▶ **Source text**
On Wed, 19 Dec 2007, Dann Corbit wrote:

Benchmarking a single system will really only explain that system.
Someone may have a disk farm with 2GB/Sec throughput
But such a configuration is very unlikely.

If you believe comments like those at
http://www.c0t0d0s0.org/archives/1792-Do-it-yourself-X4500.html it's possible
to hit >2GB/s total to the 48 disks in one of the Sun X4500 servers, which
start at $24K. May be unlikely to you, but I was reading there after I set one
up last night, and that's a boring standard configuration for some Sun and
Greenplum customers.

Surely such machines have kickass memory backplanes too though? How could it
ever be reasonable to have an i/o controller with more bandwidth than your
memory?

--
Gregory Stark
EnterpriseDB http://www.enterprisedb.com
Ask me about EnterpriseDB's 24x7 Postgres support!

#37Ron Mayer
rm_pg@cheapcomplexdevices.com
In reply to: Tom Lane (#31)
Re: Sorting Improvements for 8.4

Tom Lane wrote:

...I can believe that suitable test cases would show
2X improvement for 2 threads,

One other thing I found interesting is that their test case
showed a near 2X improvement for hyperthreading; where I haven't
heard of many other ways to get hyperthreading to show improvements
for postgreql.

but it doesn't follow that you will get
10X improvement with 10 threads, or even 4X with 4.

Yeah - unless those 10 cores have additional I/O to the
memories compared to a 1 core system (which I'd hope
would be the case or else I'd expect many apps would be
run into memory bottlenecks on such systems, no?).

#38Greg Smith
gsmith@gregsmith.com
In reply to: Gregory Stark (#36)

▶ **Dataset content**

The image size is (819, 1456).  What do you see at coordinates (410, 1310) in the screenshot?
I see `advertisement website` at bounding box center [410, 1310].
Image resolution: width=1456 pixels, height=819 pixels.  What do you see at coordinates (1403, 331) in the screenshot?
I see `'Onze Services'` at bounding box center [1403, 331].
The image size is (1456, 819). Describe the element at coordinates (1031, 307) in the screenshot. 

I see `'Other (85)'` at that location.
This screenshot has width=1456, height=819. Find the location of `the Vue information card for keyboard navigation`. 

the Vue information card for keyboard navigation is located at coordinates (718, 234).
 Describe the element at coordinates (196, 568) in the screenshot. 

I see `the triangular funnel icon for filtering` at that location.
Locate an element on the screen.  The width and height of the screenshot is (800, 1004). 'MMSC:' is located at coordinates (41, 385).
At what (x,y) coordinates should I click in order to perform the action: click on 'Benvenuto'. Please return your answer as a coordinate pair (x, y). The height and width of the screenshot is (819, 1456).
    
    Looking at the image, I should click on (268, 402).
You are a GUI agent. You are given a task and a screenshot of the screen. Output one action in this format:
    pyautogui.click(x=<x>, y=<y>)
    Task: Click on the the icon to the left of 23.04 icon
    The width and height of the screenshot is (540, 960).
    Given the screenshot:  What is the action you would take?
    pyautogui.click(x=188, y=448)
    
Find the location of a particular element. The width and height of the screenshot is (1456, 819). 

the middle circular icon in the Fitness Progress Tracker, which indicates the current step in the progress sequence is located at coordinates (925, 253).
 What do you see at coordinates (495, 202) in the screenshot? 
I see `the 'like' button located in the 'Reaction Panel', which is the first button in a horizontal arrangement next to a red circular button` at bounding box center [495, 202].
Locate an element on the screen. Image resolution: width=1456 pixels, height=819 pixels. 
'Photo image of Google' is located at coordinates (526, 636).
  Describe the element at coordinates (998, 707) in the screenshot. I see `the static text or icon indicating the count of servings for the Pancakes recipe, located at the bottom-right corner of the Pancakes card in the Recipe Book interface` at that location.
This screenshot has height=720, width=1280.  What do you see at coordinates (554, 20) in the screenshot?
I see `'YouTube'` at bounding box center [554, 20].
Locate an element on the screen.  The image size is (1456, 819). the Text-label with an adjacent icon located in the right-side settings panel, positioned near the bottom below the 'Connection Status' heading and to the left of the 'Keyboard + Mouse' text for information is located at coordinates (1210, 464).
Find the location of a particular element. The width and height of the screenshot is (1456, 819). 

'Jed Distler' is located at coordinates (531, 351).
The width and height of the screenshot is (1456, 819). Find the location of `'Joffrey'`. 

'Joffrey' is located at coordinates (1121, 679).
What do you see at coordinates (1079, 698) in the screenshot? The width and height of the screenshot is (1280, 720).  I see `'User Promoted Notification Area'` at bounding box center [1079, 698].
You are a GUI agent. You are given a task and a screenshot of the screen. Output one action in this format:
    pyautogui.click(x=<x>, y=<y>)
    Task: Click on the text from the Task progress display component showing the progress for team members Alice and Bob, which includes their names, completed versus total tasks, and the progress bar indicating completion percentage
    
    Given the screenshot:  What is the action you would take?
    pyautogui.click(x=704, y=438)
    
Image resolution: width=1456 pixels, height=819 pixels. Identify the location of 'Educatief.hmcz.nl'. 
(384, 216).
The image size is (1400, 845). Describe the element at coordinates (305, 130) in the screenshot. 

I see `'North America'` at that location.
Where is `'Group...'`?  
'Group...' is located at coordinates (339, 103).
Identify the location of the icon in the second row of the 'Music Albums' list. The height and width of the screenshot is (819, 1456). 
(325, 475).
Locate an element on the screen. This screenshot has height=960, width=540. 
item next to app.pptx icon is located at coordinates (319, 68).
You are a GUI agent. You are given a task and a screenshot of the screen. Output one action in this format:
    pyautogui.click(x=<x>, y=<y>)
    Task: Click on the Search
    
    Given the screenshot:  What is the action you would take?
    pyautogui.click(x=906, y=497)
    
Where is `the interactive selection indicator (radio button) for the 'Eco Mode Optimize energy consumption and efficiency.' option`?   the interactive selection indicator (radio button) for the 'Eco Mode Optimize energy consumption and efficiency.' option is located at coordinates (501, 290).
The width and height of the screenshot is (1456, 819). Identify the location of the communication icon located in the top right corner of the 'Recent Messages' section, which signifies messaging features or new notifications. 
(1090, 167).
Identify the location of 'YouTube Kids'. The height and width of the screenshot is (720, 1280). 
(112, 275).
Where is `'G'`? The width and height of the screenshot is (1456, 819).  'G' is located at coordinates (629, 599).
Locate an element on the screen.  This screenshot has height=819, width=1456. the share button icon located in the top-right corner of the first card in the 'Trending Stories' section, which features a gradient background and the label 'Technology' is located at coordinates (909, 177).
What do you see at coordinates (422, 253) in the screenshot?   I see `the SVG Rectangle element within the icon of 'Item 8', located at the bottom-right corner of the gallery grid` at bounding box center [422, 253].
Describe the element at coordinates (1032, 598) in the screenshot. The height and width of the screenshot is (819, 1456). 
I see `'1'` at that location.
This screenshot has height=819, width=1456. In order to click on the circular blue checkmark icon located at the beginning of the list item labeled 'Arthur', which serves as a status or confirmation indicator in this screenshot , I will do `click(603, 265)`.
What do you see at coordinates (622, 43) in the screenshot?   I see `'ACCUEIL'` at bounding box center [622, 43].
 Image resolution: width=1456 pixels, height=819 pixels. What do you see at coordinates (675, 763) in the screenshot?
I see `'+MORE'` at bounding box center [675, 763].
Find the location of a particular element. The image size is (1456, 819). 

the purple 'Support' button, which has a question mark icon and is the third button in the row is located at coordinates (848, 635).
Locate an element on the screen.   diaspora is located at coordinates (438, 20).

▶ **Exercise instructions**
- 1) Reproduce the stretch of the forum thread from "Yeah - unless" through "Gregory Stark (#36)".
- 2) Write out the stretch of the records from their first line through the line that contains "the middle circular", with both ends included.
The forum thread and the records are unrelated to each other.

▶ **Set of answers**
- 1)
Yeah - unless those 10 cores have additional I/O to the
memories compared to a 1 core system (which I'd hope
would be the case or else I'd expect many apps would be
run into memory bottlenecks on such systems, no?).

#38Greg Smith
gsmith@gregsmith.com
In reply to: Gregory Stark (#36)

- 2)
The image size is (819, 1456).  What do you see at coordinates (410, 1310) in the screenshot?
I see `advertisement website` at bounding box center [410, 1310].
Image resolution: width=1456 pixels, height=819 pixels.  What do you see at coordinates (1403, 331) in the screenshot?
I see `'Onze Services'` at bounding box center [1403, 331].
The image size is (1456, 819). Describe the element at coordinates (1031, 307) in the screenshot. 

I see `'Other (85)'` at that location.
This screenshot has width=1456, height=819. Find the location of `the Vue information card for keyboard navigation`. 

the Vue information card for keyboard navigation is located at coordinates (718, 234).
 Describe the element at coordinates (196, 568) in the screenshot. 

I see `the triangular funnel icon for filtering` at that location.
Locate an element on the screen.  The width and height of the screenshot is (800, 1004). 'MMSC:' is located at coordinates (41, 385).
At what (x,y) coordinates should I click in order to perform the action: click on 'Benvenuto'. Please return your answer as a coordinate pair (x, y). The height and width of the screenshot is (819, 1456).
    
    Looking at the image, I should click on (268, 402).
You are a GUI agent. You are given a task and a screenshot of the screen. Output one action in this format:
    pyautogui.click(x=<x>, y=<y>)
    Task: Click on the the icon to the left of 23.04 icon
    The width and height of the screenshot is (540, 960).
    Given the screenshot:  What is the action you would take?
    pyautogui.click(x=188, y=448)
    
Find the location of a particular element. The width and height of the screenshot is (1456, 819). 

the middle circular icon in the Fitness Progress Tracker, which indicates the current step in the progress sequence is located at coordinates (925, 253).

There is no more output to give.